GIVEN REQUEST
Rewrite each line from the line with "Where should I click to: Click yellow" to the line with "click(x=761, y=91)", both included, keeping the wording of every item and changing nothing but the coordinates in the answers. Multiply each of those coordinates by 0.45 and round to whole numbers, with halves rounded up.

INPUT
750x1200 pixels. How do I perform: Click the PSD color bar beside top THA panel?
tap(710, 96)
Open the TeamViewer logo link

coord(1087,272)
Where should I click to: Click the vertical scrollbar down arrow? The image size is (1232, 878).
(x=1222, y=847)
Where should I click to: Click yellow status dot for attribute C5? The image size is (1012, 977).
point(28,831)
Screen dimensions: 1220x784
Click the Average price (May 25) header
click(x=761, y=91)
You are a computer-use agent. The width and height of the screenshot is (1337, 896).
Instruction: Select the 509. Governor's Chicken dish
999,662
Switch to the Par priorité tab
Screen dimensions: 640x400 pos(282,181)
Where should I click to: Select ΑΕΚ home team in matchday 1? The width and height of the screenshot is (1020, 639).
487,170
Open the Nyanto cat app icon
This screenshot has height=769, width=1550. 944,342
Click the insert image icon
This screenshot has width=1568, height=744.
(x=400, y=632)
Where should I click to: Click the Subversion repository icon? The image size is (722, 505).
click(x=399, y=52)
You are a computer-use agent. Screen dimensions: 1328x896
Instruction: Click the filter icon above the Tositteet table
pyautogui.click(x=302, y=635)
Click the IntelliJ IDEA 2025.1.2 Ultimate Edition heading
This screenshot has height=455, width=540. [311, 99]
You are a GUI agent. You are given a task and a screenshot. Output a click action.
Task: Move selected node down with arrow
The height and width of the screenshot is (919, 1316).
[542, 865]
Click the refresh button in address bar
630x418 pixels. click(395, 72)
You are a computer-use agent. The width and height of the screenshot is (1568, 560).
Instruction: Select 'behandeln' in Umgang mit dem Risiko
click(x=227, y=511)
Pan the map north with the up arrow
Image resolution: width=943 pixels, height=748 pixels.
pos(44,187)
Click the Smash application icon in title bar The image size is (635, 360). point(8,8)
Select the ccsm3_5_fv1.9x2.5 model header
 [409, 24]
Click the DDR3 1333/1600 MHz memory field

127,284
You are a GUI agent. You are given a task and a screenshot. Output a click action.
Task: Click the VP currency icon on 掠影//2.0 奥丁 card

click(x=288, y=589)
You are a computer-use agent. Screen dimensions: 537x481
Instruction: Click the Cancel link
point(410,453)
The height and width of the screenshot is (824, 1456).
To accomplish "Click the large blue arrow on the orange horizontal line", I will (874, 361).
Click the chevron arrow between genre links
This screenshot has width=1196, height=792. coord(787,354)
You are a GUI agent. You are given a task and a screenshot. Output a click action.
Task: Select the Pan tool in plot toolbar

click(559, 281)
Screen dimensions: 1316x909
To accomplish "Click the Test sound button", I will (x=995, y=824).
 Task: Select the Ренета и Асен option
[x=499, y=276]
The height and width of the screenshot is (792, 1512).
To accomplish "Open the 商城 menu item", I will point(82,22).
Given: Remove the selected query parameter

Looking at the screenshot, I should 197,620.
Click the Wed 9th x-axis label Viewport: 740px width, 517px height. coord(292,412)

ANSWER
Where should I click to: Click yellow status dot for attribute C5? The image size is (1012, 977).
point(13,374)
Screen dimensions: 1220x784
Click the Average price (May 25) header
click(x=342, y=41)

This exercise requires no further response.